Despite these tensions, it is unlikely that the IMF will fundamentally alter its current policy stance. However, some room for manoeuvre does exist. Pakistan’s economic managers could strengthen their negotiating position by demonstrating seriousness on politically difficult but economically necessary reforms. These include cutting current expenditure meaningfully—potentially by persuading powerful and influential sectors to voluntarily forgo at least 10 percent of their budgeted allocations—implementing long-delayed pension reforms instead of deferring them yet again, and tightening public procurement laws.

The latter is particularly important. The IMF’s Corruption and Governance Diagnostic report, uploaded on November 20 as a prior condition for the second tranche release, identifies procurement as a major source of corruption and fiscal leakage. Addressing this area credibly would not only save resources but also enhance the legitimacy of reform efforts in the eyes of both the IMF and the public.

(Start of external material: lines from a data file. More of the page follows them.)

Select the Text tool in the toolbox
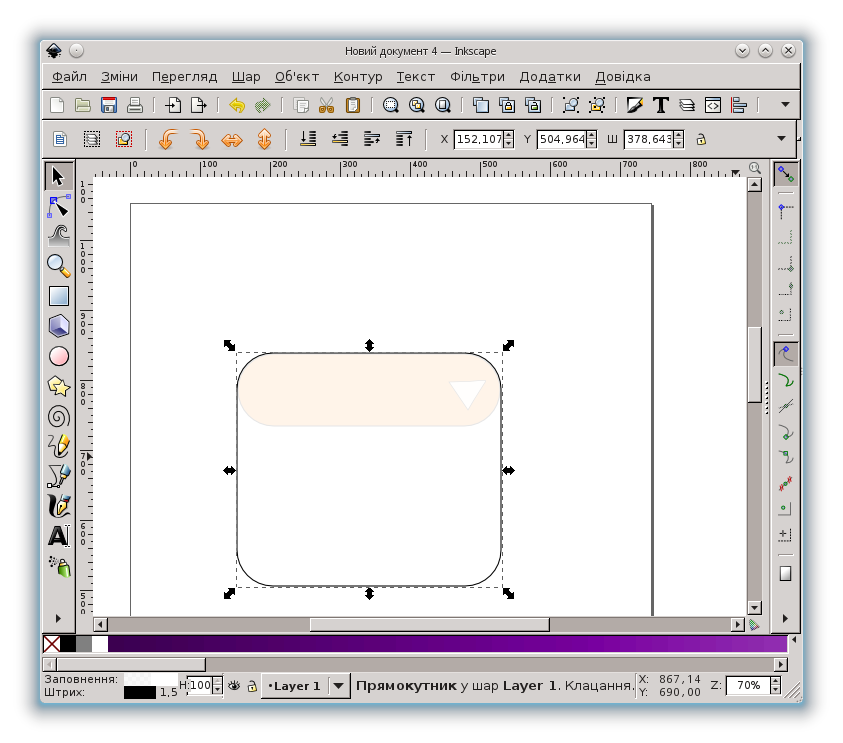The height and width of the screenshot is (743, 843). tap(59, 536)
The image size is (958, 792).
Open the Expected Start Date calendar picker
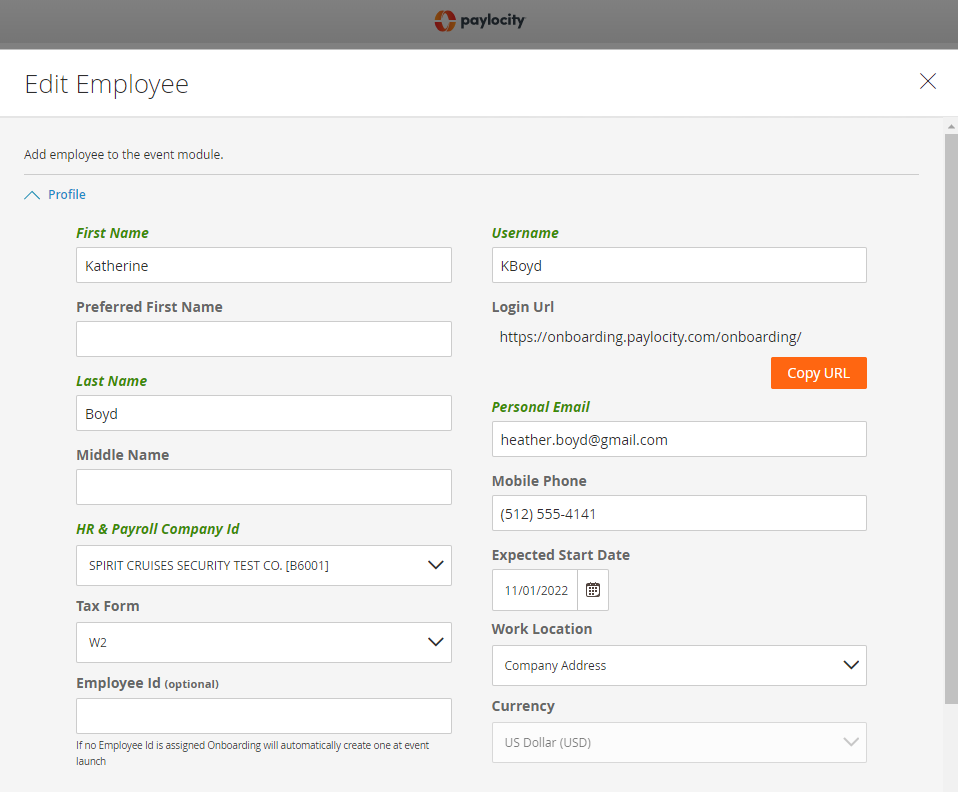(x=593, y=590)
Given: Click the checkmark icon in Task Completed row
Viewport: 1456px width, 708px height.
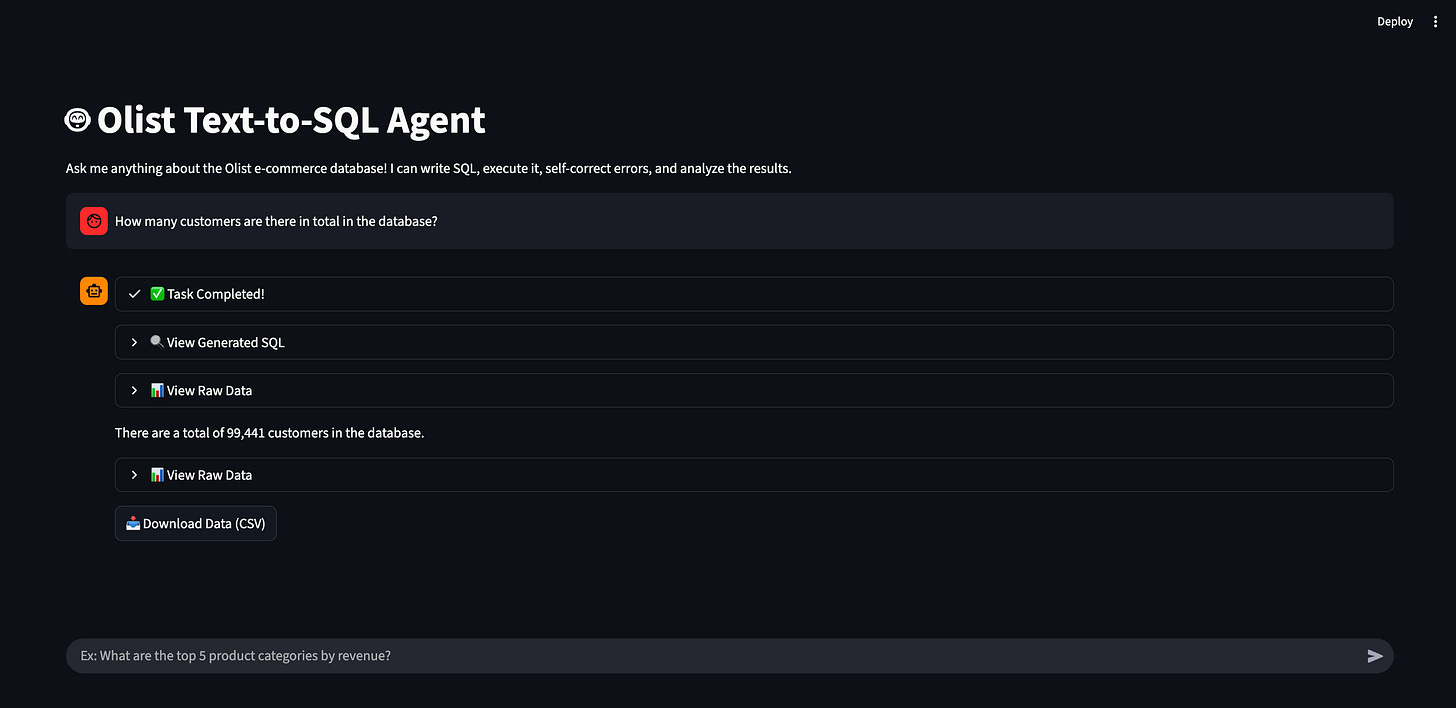Looking at the screenshot, I should (133, 293).
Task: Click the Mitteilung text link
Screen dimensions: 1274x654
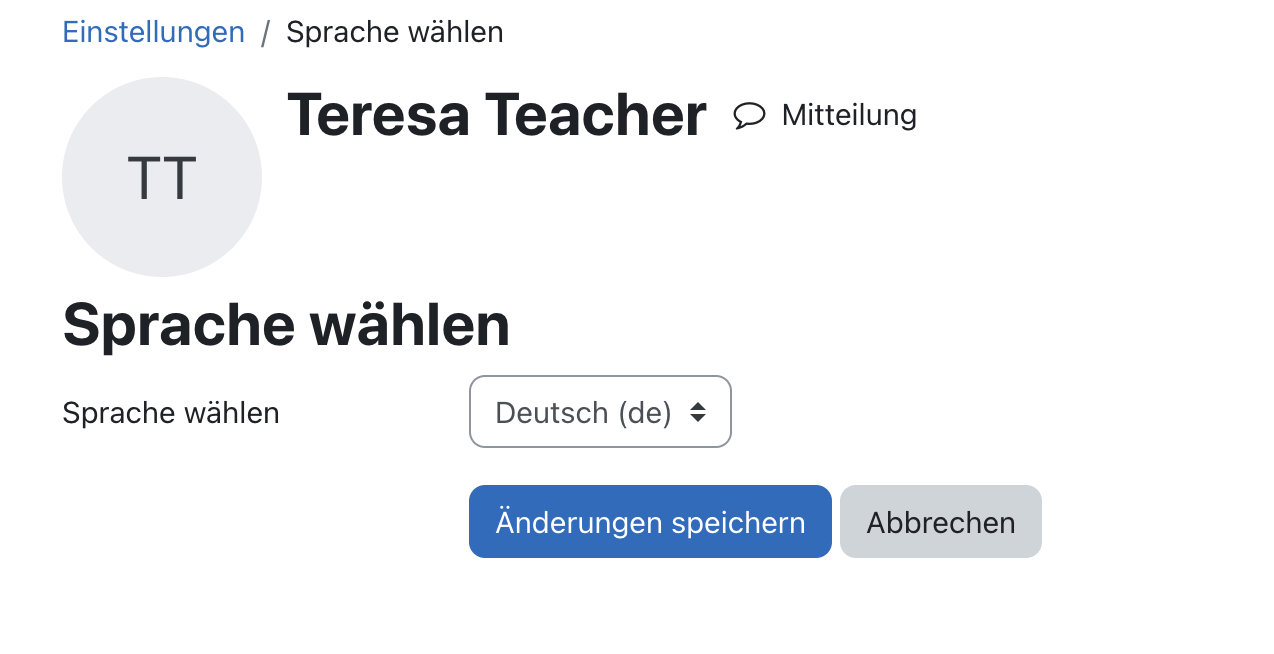Action: click(x=849, y=115)
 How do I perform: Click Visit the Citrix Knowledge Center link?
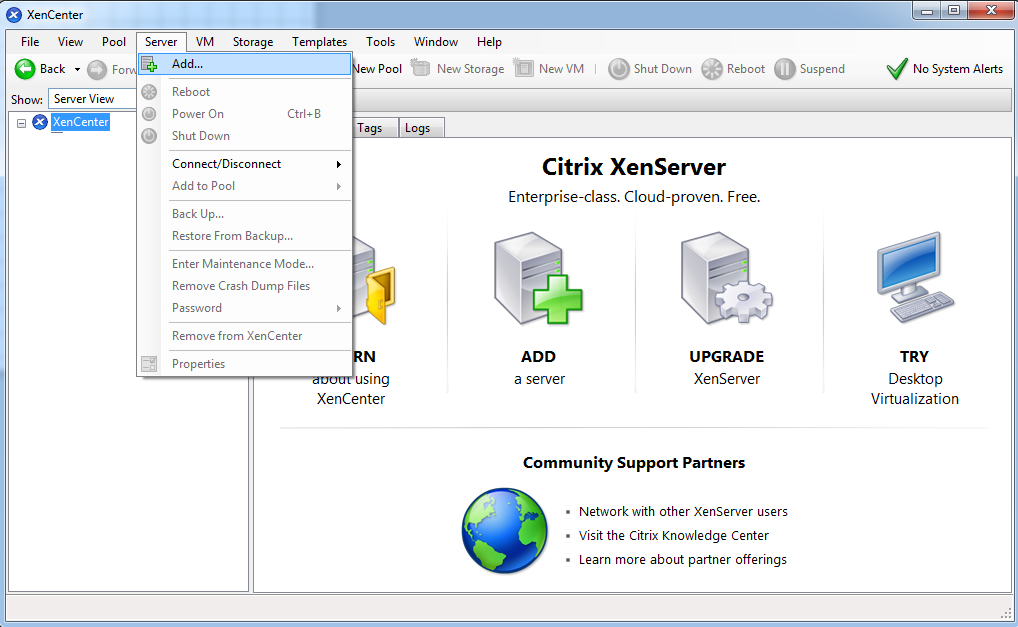click(x=673, y=535)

Ultimately, the credibility gap between official optimism and lived economic reality must be closed. This requires more than upbeat press conferences or selective data points. The government needs to present transparent, reliable statistics that align with the quality of life experienced by ordinary citizens. It must also acknowledge the flawed policy choices of the past that underpin today’s structural problems—most notably the extraordinarily high utility tariffs driven by poorly negotiated contracts with independent power producers and long-term gas supply deals.

Overstating development spending while quietly slashing it when fiscal pressures mount, as happened in the first quarter of the current year, further erodes trust. Stability built on creative accounting and deferred reforms is inherently unstable. If Pakistan is to move from repeated stabilisation cycles to genuine resilience, honesty about constraints, consistency in reforms and credibility in data must replace declarations of having already arrived.